После первых двух лет войны воодушевление и восторг испарились. Многие стали терять веру в справедливость войны, особенно когда она стала превращаться в войну техники. Молодежь чувствовала себя удручающе — залитая кровью земля, гниющие на поле боя трупы, ядовитые газы, от которых некуда было деться. Люди искали спасения от войны, пытались заглушить страх.
«В Москве один за другим вырастали новые и расширялись старые рестораны и кафе, — вспоминал современник. — В пику французски-фрачному “Эрмитажу” и старозаветно-купеческому Тестову в самом центре Москвы на Арбатской площади отстроилась полюбившаяся москвичам “Прага”». Здесь чаще, чем в других ресторанах, собиралась богемно-купеческая и артистическая публика Москвы…
Ночь за ночью неслись по бледно-сиреневой под электрическими шарами Тверской в снег и мглу заиндевелых аллей Петровского парка лихие ковровые санки. Экзотическими цветком распускался в хмельных мозгах утопающий в снегах загородный ресторан: негр в красной ливрее, пальмы, стон и страсть танго вперемежку с более родной старомосковской цыганщиной…
В Москве в среде меценатствующего купечества, краснобаев присяжных поверенных, избалованных ласкою публики актеров, знатоков загадочных женских душ и жаждущих быть разгаданными женщин, в среде литераторов, поэтов и художников вместо стихии уже давно царила психология, вместо страстей — переживание, вместо разгула — уныние.
Головы скорее фантазировали, чем пылали, к сердцу приливала не кровь, а сгущенный шартрезом и бенедиктином «клюквенный сок» блоковски-мейерхольдовских мистиков.

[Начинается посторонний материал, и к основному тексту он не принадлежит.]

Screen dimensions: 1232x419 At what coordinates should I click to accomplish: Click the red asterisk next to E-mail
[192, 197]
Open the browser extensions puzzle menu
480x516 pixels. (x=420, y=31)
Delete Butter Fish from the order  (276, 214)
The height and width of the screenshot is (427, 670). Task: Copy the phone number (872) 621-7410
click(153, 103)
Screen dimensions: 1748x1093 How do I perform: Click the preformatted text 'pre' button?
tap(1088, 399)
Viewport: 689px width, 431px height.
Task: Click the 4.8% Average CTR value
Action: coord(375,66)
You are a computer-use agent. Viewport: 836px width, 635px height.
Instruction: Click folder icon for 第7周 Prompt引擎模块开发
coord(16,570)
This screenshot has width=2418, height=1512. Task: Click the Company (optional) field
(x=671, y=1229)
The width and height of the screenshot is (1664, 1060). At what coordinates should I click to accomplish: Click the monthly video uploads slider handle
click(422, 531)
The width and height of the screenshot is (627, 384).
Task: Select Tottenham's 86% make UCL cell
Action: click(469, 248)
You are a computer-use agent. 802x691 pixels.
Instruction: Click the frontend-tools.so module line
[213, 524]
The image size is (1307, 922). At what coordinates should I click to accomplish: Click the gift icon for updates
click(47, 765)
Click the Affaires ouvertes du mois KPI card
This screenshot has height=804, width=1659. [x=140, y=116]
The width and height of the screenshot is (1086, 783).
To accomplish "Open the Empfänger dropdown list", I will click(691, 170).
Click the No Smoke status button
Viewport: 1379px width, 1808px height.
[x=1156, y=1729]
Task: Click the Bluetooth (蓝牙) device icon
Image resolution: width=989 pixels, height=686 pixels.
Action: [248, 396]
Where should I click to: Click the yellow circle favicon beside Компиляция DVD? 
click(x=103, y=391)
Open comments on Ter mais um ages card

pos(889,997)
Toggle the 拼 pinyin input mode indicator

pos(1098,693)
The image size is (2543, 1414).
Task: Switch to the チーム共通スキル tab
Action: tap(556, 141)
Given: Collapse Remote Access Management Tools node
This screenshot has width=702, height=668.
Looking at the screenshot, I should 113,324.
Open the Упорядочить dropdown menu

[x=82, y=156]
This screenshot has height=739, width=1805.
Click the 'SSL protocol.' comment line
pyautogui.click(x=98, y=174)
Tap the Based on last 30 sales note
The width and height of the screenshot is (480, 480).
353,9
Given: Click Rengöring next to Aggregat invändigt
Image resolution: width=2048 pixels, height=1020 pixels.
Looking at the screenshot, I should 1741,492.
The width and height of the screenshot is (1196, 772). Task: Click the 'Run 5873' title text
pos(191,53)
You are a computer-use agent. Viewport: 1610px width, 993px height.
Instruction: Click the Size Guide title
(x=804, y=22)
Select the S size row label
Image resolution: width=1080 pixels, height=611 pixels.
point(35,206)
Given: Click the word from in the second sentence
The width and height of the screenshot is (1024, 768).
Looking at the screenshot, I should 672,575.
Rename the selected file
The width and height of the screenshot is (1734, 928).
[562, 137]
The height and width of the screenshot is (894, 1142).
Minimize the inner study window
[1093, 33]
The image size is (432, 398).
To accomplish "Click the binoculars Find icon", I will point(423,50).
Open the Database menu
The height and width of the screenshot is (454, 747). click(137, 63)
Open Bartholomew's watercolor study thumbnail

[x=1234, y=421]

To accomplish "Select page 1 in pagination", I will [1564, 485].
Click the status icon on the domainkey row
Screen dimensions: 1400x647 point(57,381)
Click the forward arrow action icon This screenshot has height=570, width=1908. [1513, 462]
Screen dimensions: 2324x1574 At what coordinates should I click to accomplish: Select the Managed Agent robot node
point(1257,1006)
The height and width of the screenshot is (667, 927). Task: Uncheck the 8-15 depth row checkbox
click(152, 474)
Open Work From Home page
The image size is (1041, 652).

Под несущиеся с эстрады исступленно-скорбные рыдания:
Басан, басан, басана,
Басаната — басаната,
Ты другому отдана
Без возврата, без возврата…
растленные сладостною мертвечиною, расчесанные, напомаженные юноши томно цедили в русалочьи души своих кутающихся в надушенные меха красавиц строки Брюсова:
Идем совершать обряд не страстной, детской дрожи,
А с ужасом в глазах извивы губ свивать,
И стынуть, чуть дыша, на нежеланном ложе,
И ждать, что страсть придет, незваная, как тать…
Проститутки, гуляя с прикрепленными к шляпам черными страусовыми перьями, предлагали себя проходящим в качестве блоковских «незнакомок». Наркотически-кабацкая эротика доводила до исступления многотысячную публику.
Женщины декадентской среды не признавали расхождения слова и дела. Они требовали, чтобы романы в жизни развивались так же последовательно, как и в книгах. С невероятной быстротой размножались эстетствующие чувственники, проповедники мгновений и дерзаний. После самоубийства близкой ему поэтессы Львовой Валерий Брюсов прочел за ужином в Литературном кружке посвященное новой встрече стихотворение:
Мертвый в гробе смирно спи,
Жизнью пользуйся живущий…
Все в жизни, быть может, лишь средство
Для ярко-певучих стихов…
Тыловые города были заполнены офицерством, которое волочилось за так называемыми кузинами милосердия. Недаром та болезнь, обещаниями излечить которую пестрели последние столбцы газет, называлась на фронте не сифилисом, а сестритом.
Армия несла серьезные потери — убитыми, ранеными, попавшими в плен. Неудачи на фронтах, слухи о немецком заговоре в дворцовых кругах подорвали не только репутацию императора, но и боевой дух вооруженных сил.
«Страшнее потерь было вызванное газами психологическое потрясение, — вспоминал один из офицеров-фронтовиков. — После газовой атаки все почувствовали, что война перешла последнюю черту, что отныне ей все позволено и ничего не свято. Символом этого предельного обесчеловечения войны казалась трагическая неузнаваемость всех окружавших в бою людей: белые резиновые черепа, квадратные стеклянные глаза, длинные зеленые хоботы неизвестно откуда взявшихся водолазов на дне беспрестанно освещаемой красными сверканиями разрывов ночной бездны — все это дышало таким ужасом, которого никогда не забыть».